Here we use a pretrained sparknlp.annotator.ClassifierDLModel. Your trained approach from the previous example could also be inserted.

>>> sarcasmDL = ClassifierDLModel.pretrained("classifierdl_use_sarcasm") \
...     .setInputCols("sentence_embeddings") \
...     .setOutputCol("sarcasm")
>>> pipeline = Pipeline().setStages([
...     documentAssembler,
...     sentence,
...     useEmbeddings,
...     sarcasmDL
... ])

Then we can create some data to classify and use transform(data) to get the results.

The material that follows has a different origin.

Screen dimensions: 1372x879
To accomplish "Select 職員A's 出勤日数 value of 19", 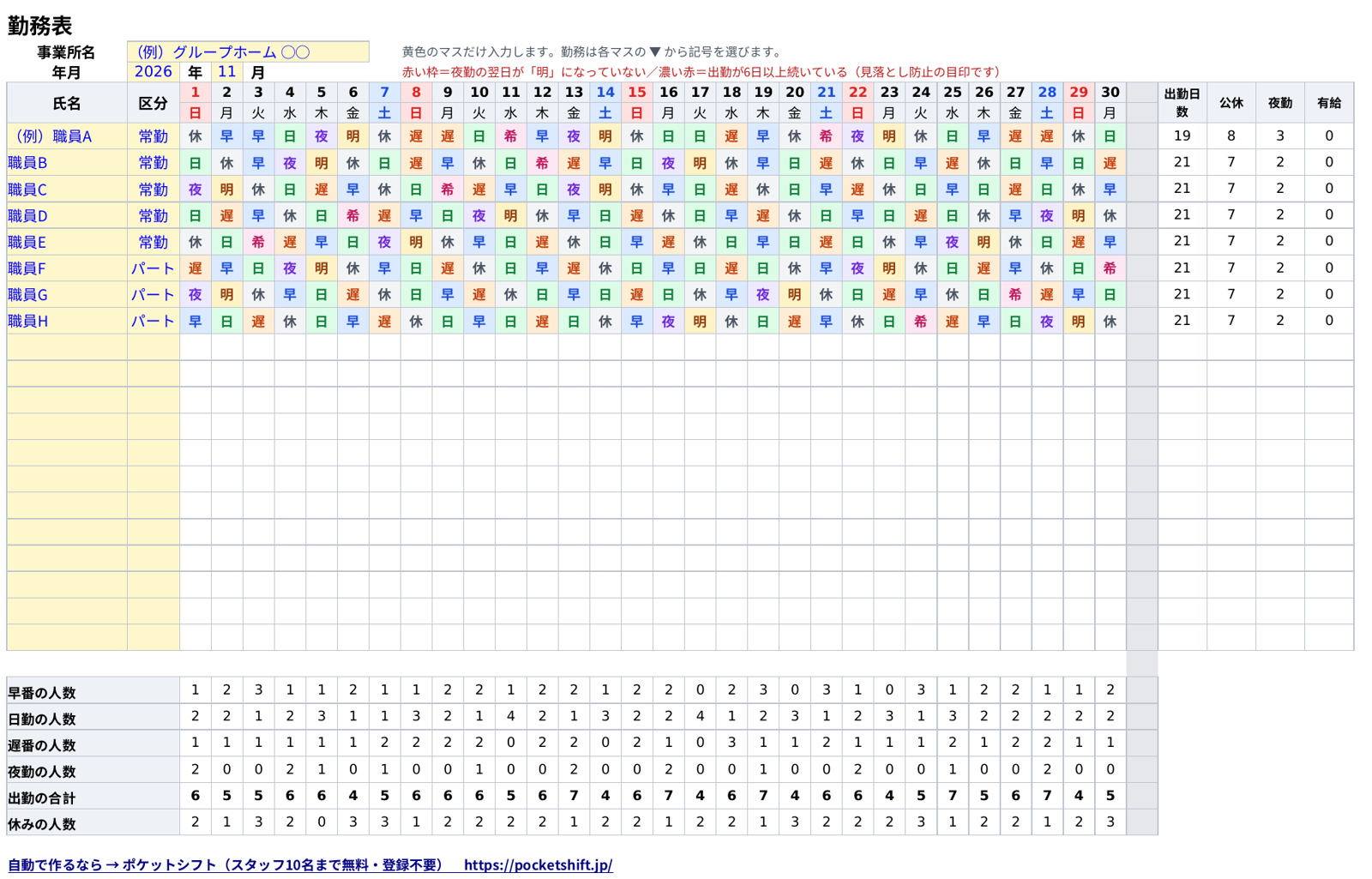I will pos(1182,135).
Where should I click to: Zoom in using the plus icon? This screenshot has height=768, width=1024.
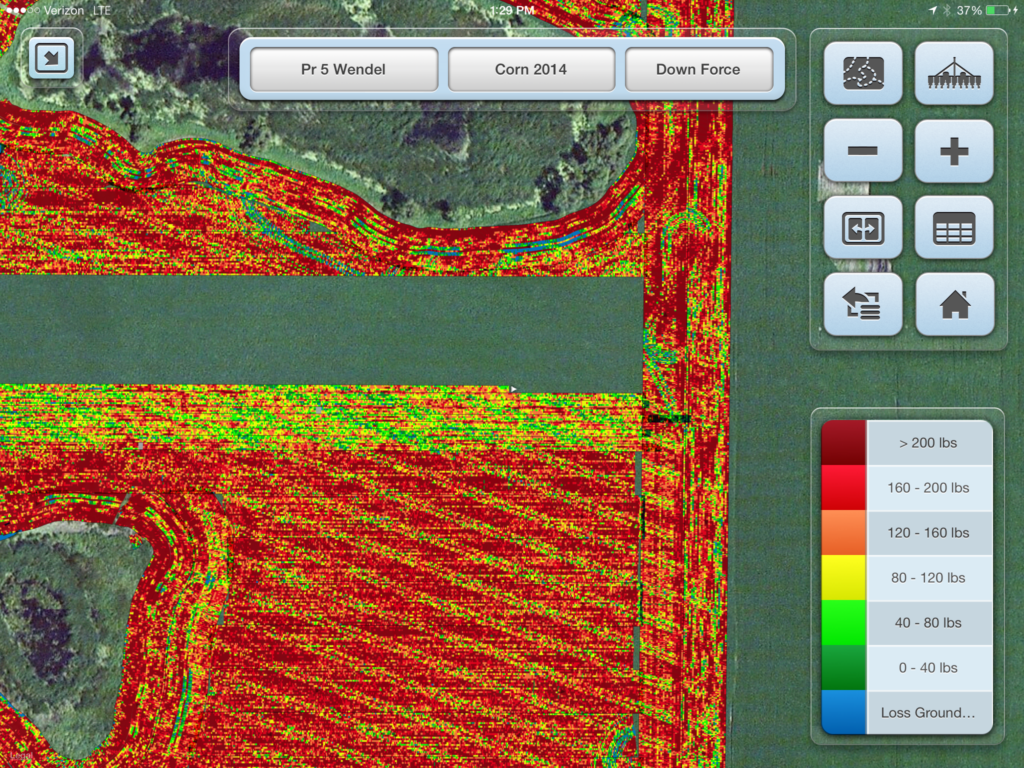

>>> data = spark.createDataFrame([
...     ["I'm ready!"],
...     ["If I could put into words how much I love waking up at 6 am on Mondays I would."]
... ]).toDF("text")
>>> result = pipeline.fit(data).transform(data)
>>> result.selectExpr("explode(arrays_zip(sentence, sarcasm)) as out") \
...     .selectExpr("out.sentence.result as sentence", "out.sarcasm.result as sarcasm") \
...     .show(truncate=False)
+-------------------------------------------------------------------------------+-------+
|sentence                                                                       |sarcasm|
+-------------------------------------------------------------------------------+-------+
|I'm ready!                                                                     |normal |
|If I could put into words how much I love waking up at 6 am on Mondays I would.|sarcasm|
+-------------------------------------------------------------------------------+-------+

Pretrained Models

Model annotators have a pretrained() on it’s static object, to retrieve the public pre-trained version of a model.

>>> import sparknlp
>>> from sparknlp.annotator import *
>>> classifierDL = ClassifierDLModel.pretrained() \
...     .setInputCols(["sentence_embeddings"]) \
...     .setOutputCol("classification")

pretrained(name, language, extra_location) will by default, bring a default pre-trained model. Sometimes we offer more than one model, in which case, you may have to use name, language or extra location to download them.

Common Functions

  • setInputCols(column_names)

    Takes a list of column names of annotations required by this annotator. Those are generated by the annotators which precede the current annotator in the pipeline.

  • setOutputCol(column_name)

    Defines the name of the column containing the result of the current annotator. Use this name as an input for other annotators down the pipeline requiring the outputs generated by the current annotator.

Available Annotators

For all available Annotators refer to the full API reference sparknlp.annotator.